# Spraying Uninstalled Trim....How would you do it?



## Proline (Mar 9, 2010)

Hi,

I am new to this forum in posting but have been reading for a little while now.

I am looking to expand my business into new parts of the market that I would normally turn down so I am in need of some advice.

I had a client ask me if I could spray trim and what the process would be for this as they had heard that it has the best finish as a end result.
The trim has not been installed yet and is the factory primed white variety.

I planned on spraying it with 2 coats of lacquer. Would white be best, white or clear?

After the finishing carpenter installs the trim and fills the holes....(I assume the carpenter does this part)... I would have to go back and tough up all these parts with the brush. If I were to go about it this way would areas I touch up be visible due to a sheen difference?

Is there a better way to go about this whole process?

Any help Greatly Appreciated!

Thanks


----------



## BC_Painter (Feb 14, 2010)

I've always had to fill the holes as a painter, can be a big job in a large house.

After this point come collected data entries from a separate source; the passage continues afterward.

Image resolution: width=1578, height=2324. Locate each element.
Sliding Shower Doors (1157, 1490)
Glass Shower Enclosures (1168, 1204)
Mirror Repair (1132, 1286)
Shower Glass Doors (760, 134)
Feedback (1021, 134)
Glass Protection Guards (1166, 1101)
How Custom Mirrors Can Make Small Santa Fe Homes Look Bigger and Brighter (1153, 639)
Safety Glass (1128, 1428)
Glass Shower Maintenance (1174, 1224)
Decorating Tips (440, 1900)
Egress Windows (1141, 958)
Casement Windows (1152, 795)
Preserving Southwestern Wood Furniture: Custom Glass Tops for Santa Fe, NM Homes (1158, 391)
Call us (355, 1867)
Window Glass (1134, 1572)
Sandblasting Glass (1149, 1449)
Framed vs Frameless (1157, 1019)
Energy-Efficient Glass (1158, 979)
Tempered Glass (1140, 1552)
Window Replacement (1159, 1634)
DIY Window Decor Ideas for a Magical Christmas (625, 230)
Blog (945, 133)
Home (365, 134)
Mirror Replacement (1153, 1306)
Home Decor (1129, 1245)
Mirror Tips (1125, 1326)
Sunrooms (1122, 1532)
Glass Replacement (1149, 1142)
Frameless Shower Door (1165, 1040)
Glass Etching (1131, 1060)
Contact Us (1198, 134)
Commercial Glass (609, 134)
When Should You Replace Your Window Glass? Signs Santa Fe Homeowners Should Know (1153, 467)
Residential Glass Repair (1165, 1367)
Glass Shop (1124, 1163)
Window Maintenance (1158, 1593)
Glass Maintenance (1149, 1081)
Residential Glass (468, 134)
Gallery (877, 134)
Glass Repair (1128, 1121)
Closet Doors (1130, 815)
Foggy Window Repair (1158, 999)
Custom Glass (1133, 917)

I usually don't prepaint trim since to properly finish it after filling nails, sanding, you will need 2 coats over the touchups otherwise they WILL be highly visible.. If you're painting by hand, go ahead pre-paint, touch up nail holes then do one fullcoat, but spraying I wouldn't waste my time.

That's just hte way I do it :thumbsup:


----------



## Last Craftsman (Dec 5, 2008)

Proline said:


> Hi,
> 
> I am new to this forum in posting but have been reading for a little while now.


If you are familiar with the etiquette of this forum, you know that the first thing you should do is post an introduction.

Usually people appreciate a brief synopsis of your experience and current painting environment.



Proline said:


> I am looking to expand my business into new parts of the market that I would normally turn down so I am in need of some advice.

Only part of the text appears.